São Tomé e Príncipe poderá, já em dezembro, ver reconhecida pela UNESCO uma das mais emblemáticas expressões da sua identidade cultural: o Tchiloli. Esta manifestação singular de teatro, música e dança integra o inventário de património cultural e imaterial recentemente submetido pelo Estado santomense à organização internacional.
“Até dezembro, estou em crer que já seremos contemplados com o Tchiloli como Património Cultural Imaterial”, afirmou Emir Boa Morte, Diretor-Geral da Cultura e Secretário da Comissão Nacional da UNESCO.
A lista de candidaturas inclui ainda seis antigas roças coloniais e a proposta de inscrição de São Tomé e Príncipe como Reserva Mundial da Biosfera, uma ampliação da atual designação atribuída à ilha do Príncipe.
“Está a ilha do Príncipe como Reserva Mundial da Biosfera, e agora será São Tomé e Príncipe, enquanto Estado, que pretende ver todo o seu território reconhecido como reserva da biosfera”, sublinhou.

Para garantir a robustez técnica das candidaturas e assegurar a sua validação junto da UNESCO, está em curso uma ação de capacitação dirigida a técnicos nacionais e agentes culturais, com foco na inventariação e salvaguarda de patrimónios em risco.

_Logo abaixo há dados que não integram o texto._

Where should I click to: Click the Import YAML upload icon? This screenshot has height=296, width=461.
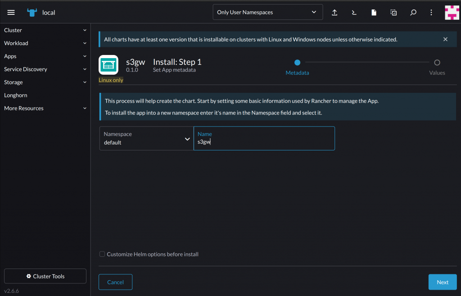[x=334, y=13]
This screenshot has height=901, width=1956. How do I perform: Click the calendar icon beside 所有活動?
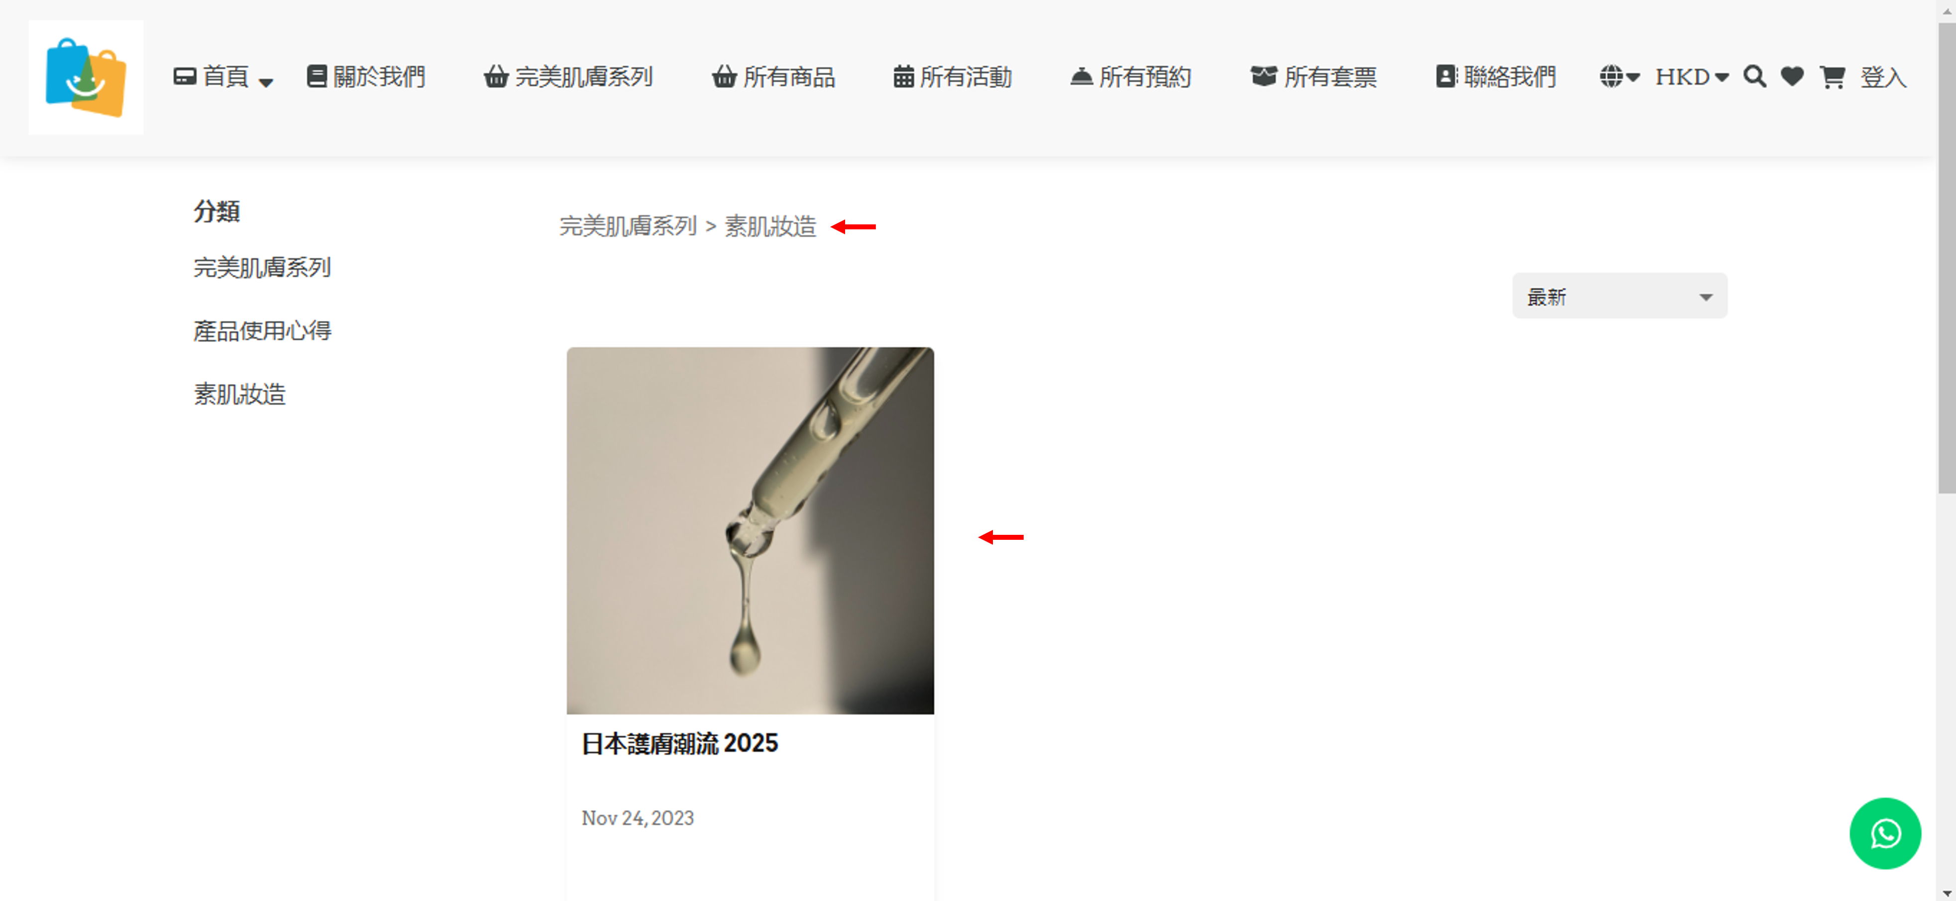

“É sempre a memória coletiva do povo que está a ser salvaguardada. Ter na lista representativa da UNESCO um elemento do Património Cultural Imaterial é uma forma de demonstrar ao mundo a nossa riqueza cultural, é mostrar ao mundo o que São Tomé e Príncipe tem”, destacou Sónia Carvalho, ponto focal da UNESCO para o país.
A formação, orientada por peritos regionais da UNESCO, é financiada pelo Fundo Fiduciário do Japão, reforçando o compromisso internacional com a valorização da diversidade cultural santomense.